Nos contratos coletivos empresariais e aqueles por adesão, celebrados por meio de associações de classe, o reajuste é feito conforme tipo de contrato. E aí eu acredito que pra esse tipo de contrato os reajustes tendem a ser maiores por conta da pandemia.

De quanto em média?

Ana Sammarco: Eu ainda não saberia te dizer, só nos próximos meses.

O que vai acontecer no curto e médio prazo com a saúde suplementar no Brasil diante dessas demandas que estão acontecendo?

Ana Sammarco: Acredito que quebra e falência não vá acontecer, porque a própria ANS não permite que isso aconteça no caso das operadoras de planos de saúde. Para as operadoras funcionarem, elas precisam ter os ativos garantidores que permitam a saúde financeira da empresa durante a prestação do serviço.

Até pela legislação uma operadora não é passível de recuperação judicial ou falência. A própria ANS intervém na operadora e assume a gestão, até que ela se recupere financeiramente, ou então determina a extinção da operadora, até que os consumidores possam ser atendidos por uma outra que adquira a carteira. Mas, sem dúvida, é um setor que vai sofrer muito.

Por quê?

Ana Sammarco: Por um lado, as operadoras e os hospitais estão super atolados de trabalho e prestando um serviço muito relevante em relação à Covid-19, tendo gastos com isso, com a compra dos equipamentos de proteção individual e médicos.

Por outro lado, elas pararam de fazer as cirurgias eletivas, que eram as mais lucrativas para este tipo de prestador de serviço. O cenário para os próximos meses é de crise econômica para estas operadoras e hospitais, porque estão tendo um gasto muito alto e que dificilmente vão conseguir repassar na sua totalidade.

Teremos consumidores com mais dificuldades para acessar os planos depois da pandemia?

Ana Sammarco: O risco de não ser atendido ou de perder o plano não existe por conta da regulamentação da ANS.  Mas tem o risco de os leitos serem ocupados neste período pelo governo. Neste caso, o pagamento é feito com base na tabela SUS, que sem dúvida não ressarce todos os custos que são necessários para a prestação do serviço numa UTI, por exemplo, e correndo o risco de prestar um serviço para o estado que não vai ter certeza se vai ou quando será pago.

Além destas questões, quais são os aspectos legais relevantes neste momento para o setor?

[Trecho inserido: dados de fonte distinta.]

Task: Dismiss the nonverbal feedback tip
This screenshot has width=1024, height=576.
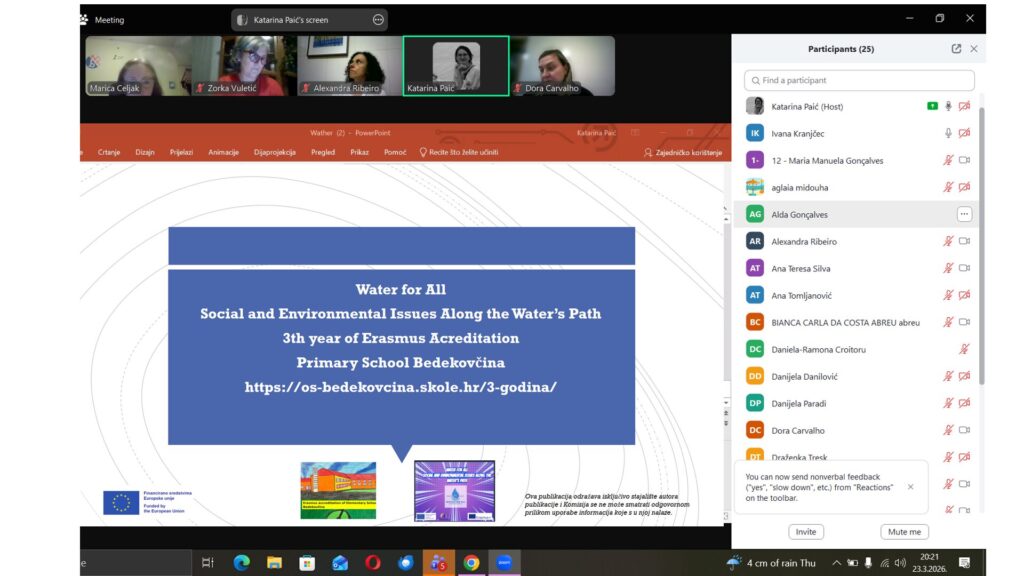Action: pos(910,487)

Ana Sammarco: Tem uma parte muito importante que foi a possibilidade da regulação da telemedicina. Esse era um assunto que já vínhamos discutindo há bastante tempo e que o CFM estava relutando em regulamentar. Quase dois anos atrás, tivemos uma consulta pública do CFM e a publicação de uma regulamentação que acabou sendo revogada.

Agora, por conta da pandemia, a telemedicina foi regulamentada, com vigência restrita a esse período, mas eu acho que é uma renovação que veio para ficar e muitas operadoras de planos de saúde, hospitais e médicos já estão oferecendo este serviço.

Da mesma forma temos questões de prescrição médica eletrônica. Toda essa parte de saúde digital que antes não tínhamos tanto - acho que saúde era uma das principais barreiras para esta questão de inovação tecnológica. Percebemos que a pandemia permitiu a regulamentação destes assuntos e acho que isso veio para ficar.

Temos vários projetos nas câmaras, assembleias estaduais e Congresso Nacional ampliando os direitos aos consumidores. Mas é bom salientar que estas empresas são privadas. De alguma forma elas terão que ser ressarcidas por todo este custo adicional que está sendo transferido por conta de decisões judiciais e leis. Uma hora esta conta terá que chegar. Será dividida por todos os consumidores que estão pagando e que terão um reajuste muito maior do que deveria ter. Todo mundo vai acabar pagando esta conta.